(Item-finding records)

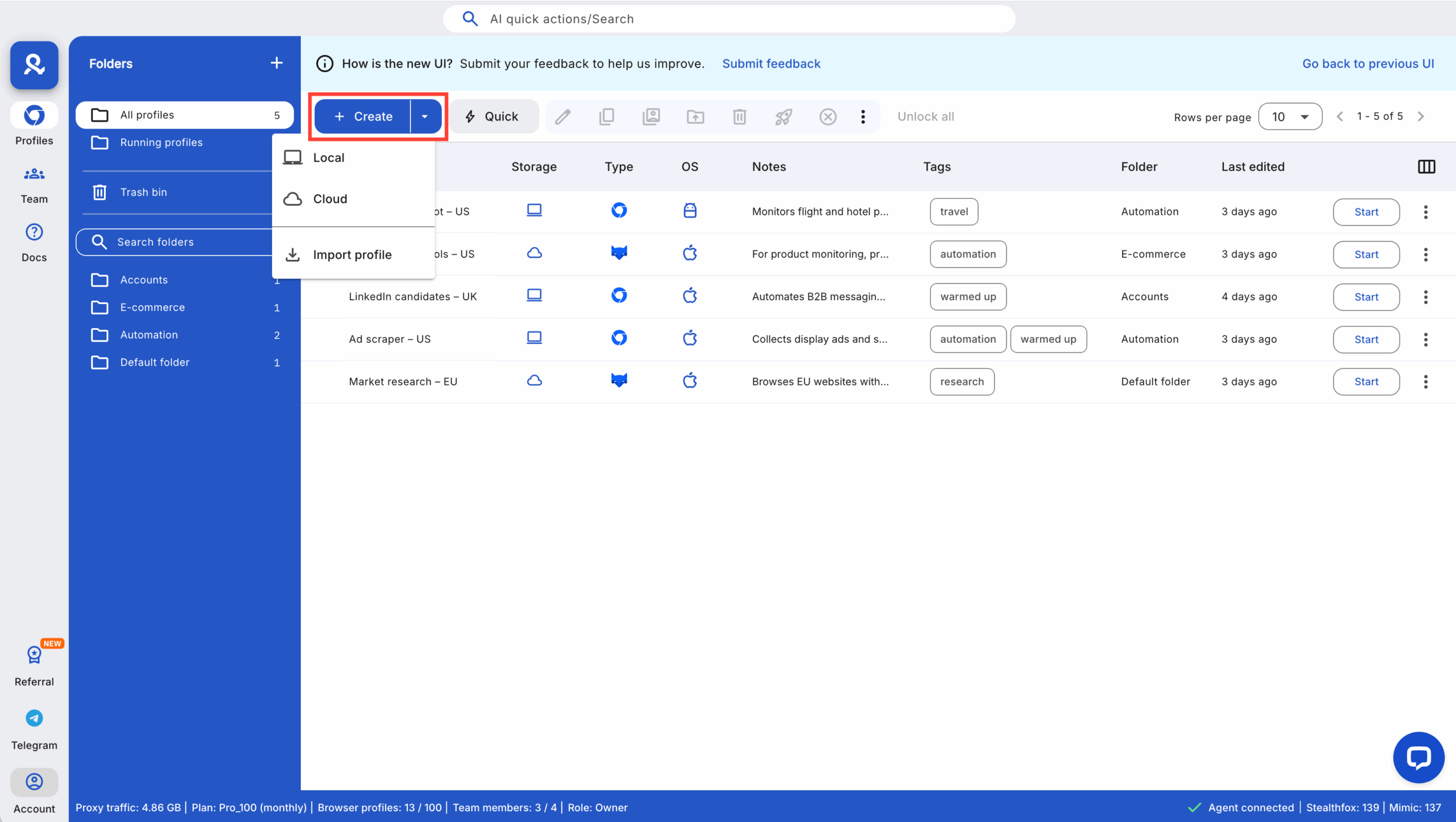Open the chat support bubble

(1418, 757)
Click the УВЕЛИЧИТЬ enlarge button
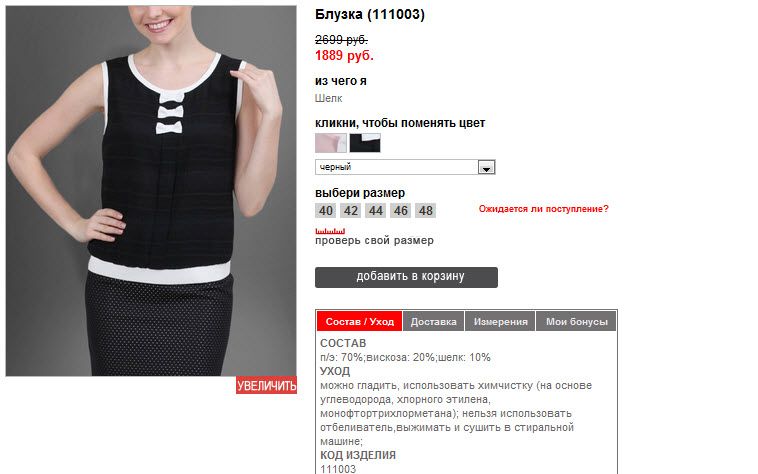 (266, 385)
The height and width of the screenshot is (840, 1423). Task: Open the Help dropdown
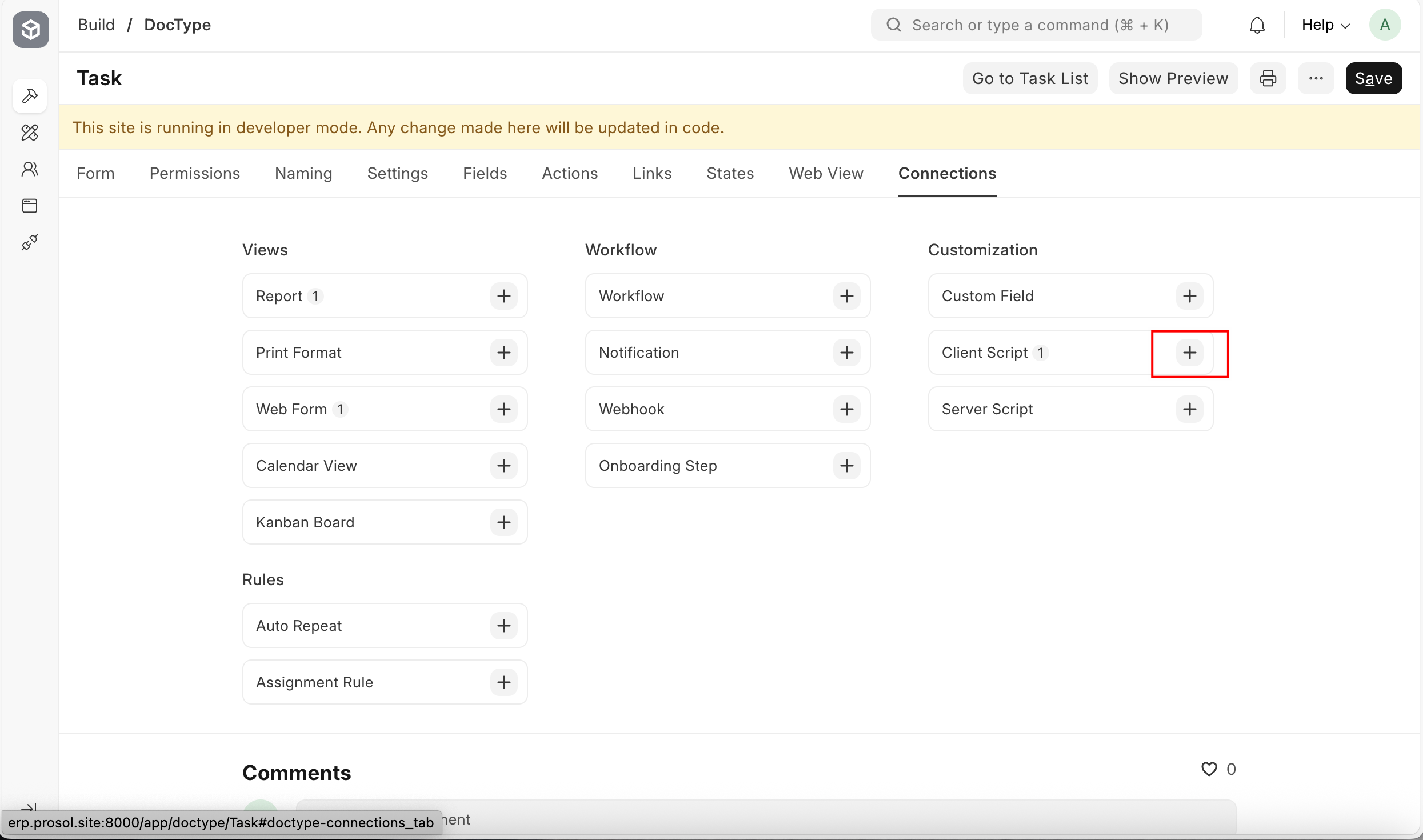1325,25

Required task >> Copy out the part of the material that starts with the line containing "Click the УВЕЛИЧИТЬ enlarge button" and runs to its end, both ends included. Leave the pictures out.

Finished answer >>
Click the УВЕЛИЧИТЬ enlarge button
 (266, 385)
The height and width of the screenshot is (840, 1423). Task: Open the Help dropdown
1325,25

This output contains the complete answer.